From the line with "SWITCHES (636, 1199)" through the line with "All (1211, 317)", repeat the entries verbatim, both end lines included, and add nothing.

::: Data provided

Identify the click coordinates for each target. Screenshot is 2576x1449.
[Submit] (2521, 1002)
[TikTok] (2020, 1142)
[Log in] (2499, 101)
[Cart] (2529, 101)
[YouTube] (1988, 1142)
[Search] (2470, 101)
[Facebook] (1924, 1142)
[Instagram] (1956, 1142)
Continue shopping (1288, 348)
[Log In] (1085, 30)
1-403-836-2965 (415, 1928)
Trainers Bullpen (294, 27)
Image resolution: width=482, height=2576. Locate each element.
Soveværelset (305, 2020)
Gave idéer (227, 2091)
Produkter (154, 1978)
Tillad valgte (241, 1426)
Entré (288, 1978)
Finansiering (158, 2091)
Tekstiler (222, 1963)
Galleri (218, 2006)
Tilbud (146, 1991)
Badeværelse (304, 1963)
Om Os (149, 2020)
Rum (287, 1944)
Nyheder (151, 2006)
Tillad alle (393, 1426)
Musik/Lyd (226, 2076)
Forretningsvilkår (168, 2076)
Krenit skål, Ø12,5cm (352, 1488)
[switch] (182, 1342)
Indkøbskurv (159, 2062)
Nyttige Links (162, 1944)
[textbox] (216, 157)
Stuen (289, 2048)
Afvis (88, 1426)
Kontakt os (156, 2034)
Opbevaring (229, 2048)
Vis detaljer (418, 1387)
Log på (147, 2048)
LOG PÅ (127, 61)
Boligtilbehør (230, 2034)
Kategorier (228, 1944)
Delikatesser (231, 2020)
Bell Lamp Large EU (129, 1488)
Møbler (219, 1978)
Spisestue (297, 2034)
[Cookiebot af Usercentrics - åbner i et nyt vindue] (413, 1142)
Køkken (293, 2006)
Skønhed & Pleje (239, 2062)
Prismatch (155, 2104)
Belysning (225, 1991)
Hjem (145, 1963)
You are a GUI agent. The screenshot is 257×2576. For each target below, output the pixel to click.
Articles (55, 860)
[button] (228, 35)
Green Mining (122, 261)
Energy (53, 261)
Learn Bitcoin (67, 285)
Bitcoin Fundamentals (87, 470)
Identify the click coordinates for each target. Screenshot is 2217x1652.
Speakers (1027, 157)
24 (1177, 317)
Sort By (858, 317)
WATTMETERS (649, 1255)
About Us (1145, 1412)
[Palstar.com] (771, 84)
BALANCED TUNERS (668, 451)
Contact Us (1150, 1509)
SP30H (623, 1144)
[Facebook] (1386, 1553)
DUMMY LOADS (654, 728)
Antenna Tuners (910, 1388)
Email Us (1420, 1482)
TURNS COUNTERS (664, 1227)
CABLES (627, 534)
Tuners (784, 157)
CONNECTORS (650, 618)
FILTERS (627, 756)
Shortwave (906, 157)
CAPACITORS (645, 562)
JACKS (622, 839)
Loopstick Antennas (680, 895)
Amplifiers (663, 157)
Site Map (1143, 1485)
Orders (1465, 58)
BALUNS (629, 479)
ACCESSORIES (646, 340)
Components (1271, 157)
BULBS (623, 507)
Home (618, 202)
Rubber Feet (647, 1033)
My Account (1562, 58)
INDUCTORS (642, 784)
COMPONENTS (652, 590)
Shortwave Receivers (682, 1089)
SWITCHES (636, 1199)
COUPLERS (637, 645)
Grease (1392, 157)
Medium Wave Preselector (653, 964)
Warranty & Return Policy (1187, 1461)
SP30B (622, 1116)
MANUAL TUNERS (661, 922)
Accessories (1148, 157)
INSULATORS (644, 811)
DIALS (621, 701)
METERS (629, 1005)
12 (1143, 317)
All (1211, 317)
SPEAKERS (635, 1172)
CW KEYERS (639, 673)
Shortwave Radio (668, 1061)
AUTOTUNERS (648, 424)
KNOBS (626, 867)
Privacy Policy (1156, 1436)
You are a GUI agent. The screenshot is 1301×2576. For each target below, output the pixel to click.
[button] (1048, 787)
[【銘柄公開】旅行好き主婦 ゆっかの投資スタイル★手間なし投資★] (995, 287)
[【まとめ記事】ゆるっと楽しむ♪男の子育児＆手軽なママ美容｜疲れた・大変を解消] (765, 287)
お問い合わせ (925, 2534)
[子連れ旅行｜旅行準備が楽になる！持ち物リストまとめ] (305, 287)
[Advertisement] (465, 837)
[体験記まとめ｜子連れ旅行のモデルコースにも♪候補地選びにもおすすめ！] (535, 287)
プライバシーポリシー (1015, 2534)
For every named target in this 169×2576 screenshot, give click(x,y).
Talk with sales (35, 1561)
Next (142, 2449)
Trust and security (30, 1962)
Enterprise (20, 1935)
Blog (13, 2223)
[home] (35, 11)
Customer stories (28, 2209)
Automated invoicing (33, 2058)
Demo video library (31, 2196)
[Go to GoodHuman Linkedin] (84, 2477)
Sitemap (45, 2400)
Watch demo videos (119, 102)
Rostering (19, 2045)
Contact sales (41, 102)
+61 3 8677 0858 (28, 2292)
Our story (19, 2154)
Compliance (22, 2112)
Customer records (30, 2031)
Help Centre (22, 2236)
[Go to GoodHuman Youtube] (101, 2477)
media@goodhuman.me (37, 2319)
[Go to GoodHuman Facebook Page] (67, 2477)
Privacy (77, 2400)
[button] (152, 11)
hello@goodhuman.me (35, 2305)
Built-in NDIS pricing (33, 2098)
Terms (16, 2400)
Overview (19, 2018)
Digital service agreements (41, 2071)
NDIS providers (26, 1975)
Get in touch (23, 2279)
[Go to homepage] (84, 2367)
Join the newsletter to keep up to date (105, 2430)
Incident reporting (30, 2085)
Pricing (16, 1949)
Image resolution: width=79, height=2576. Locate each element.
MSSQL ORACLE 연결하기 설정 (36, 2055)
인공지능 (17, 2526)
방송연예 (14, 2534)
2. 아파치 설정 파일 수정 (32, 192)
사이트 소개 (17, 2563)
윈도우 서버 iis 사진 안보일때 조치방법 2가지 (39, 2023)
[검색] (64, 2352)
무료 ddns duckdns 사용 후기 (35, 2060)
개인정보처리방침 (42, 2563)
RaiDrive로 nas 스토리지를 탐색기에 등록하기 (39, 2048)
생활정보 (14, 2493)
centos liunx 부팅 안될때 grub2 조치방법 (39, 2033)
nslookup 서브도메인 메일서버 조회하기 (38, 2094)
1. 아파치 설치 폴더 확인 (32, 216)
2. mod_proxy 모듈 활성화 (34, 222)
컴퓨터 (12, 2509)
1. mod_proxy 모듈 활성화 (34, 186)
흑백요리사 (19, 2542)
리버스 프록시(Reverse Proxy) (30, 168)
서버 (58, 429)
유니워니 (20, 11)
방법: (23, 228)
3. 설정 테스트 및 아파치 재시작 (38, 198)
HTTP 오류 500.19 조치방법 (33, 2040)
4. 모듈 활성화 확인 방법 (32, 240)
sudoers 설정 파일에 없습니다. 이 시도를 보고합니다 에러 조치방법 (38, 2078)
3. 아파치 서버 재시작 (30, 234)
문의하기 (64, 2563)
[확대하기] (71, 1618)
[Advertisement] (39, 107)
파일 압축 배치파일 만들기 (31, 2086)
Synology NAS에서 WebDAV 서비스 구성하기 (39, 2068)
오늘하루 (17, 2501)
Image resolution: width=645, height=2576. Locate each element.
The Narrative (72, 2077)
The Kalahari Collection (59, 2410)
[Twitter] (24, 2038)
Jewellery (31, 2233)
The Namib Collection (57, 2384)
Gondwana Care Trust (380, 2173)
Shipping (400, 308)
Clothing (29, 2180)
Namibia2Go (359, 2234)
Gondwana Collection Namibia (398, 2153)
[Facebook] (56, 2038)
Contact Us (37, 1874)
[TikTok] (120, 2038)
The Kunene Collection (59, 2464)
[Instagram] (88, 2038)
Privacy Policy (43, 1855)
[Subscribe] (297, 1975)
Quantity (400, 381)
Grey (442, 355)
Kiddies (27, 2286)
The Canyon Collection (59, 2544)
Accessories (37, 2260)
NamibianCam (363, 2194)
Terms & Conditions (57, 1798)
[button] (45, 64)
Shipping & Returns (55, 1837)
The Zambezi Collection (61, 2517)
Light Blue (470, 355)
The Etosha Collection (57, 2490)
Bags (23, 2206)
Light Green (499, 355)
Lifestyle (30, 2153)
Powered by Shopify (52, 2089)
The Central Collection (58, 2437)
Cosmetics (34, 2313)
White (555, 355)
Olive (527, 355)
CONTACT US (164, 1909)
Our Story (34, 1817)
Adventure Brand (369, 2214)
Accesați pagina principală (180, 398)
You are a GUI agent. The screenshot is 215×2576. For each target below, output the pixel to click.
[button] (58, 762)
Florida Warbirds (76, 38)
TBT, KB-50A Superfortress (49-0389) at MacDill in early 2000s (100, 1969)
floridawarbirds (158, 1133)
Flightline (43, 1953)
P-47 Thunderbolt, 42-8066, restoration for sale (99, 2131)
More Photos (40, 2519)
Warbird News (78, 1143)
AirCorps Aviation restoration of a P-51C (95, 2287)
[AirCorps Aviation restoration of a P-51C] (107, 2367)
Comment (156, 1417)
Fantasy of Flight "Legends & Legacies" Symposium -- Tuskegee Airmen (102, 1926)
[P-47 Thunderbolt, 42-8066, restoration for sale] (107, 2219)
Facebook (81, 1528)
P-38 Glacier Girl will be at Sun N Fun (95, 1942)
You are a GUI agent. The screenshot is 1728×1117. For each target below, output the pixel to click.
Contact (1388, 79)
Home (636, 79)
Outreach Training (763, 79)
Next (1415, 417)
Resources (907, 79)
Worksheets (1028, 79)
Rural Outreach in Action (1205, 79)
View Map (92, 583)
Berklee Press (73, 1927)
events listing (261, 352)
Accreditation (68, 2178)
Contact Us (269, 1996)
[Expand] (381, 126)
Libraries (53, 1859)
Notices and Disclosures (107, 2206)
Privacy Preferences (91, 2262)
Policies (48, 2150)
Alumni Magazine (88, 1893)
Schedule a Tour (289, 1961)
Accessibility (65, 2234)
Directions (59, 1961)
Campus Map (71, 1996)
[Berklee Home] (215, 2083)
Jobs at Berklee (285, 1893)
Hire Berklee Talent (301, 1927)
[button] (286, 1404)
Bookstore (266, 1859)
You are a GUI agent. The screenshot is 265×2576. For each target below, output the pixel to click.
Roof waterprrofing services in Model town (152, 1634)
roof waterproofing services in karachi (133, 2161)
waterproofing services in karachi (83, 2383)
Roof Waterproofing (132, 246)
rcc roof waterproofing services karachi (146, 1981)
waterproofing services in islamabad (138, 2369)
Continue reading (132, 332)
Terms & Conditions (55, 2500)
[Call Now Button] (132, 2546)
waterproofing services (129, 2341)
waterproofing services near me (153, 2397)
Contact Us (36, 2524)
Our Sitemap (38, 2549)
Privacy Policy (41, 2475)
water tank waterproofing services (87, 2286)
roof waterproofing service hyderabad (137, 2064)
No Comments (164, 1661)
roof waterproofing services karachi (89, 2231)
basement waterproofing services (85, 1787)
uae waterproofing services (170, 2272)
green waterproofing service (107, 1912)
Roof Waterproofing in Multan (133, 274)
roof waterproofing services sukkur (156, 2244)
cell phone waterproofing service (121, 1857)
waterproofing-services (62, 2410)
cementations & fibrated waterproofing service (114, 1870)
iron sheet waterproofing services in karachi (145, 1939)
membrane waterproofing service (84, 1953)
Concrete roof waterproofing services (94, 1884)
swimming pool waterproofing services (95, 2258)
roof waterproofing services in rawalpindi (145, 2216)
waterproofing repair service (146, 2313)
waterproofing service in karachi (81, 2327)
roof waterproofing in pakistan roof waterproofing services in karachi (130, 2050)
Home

::::::

Response to the exercise =>
SWITCHES (636, 1199)
COUPLERS (637, 645)
Grease (1392, 157)
Medium Wave Preselector (653, 964)
Warranty & Return Policy (1187, 1461)
SP30B (622, 1116)
MANUAL TUNERS (661, 922)
Accessories (1148, 157)
INSULATORS (644, 811)
DIALS (621, 701)
METERS (629, 1005)
12 (1143, 317)
All (1211, 317)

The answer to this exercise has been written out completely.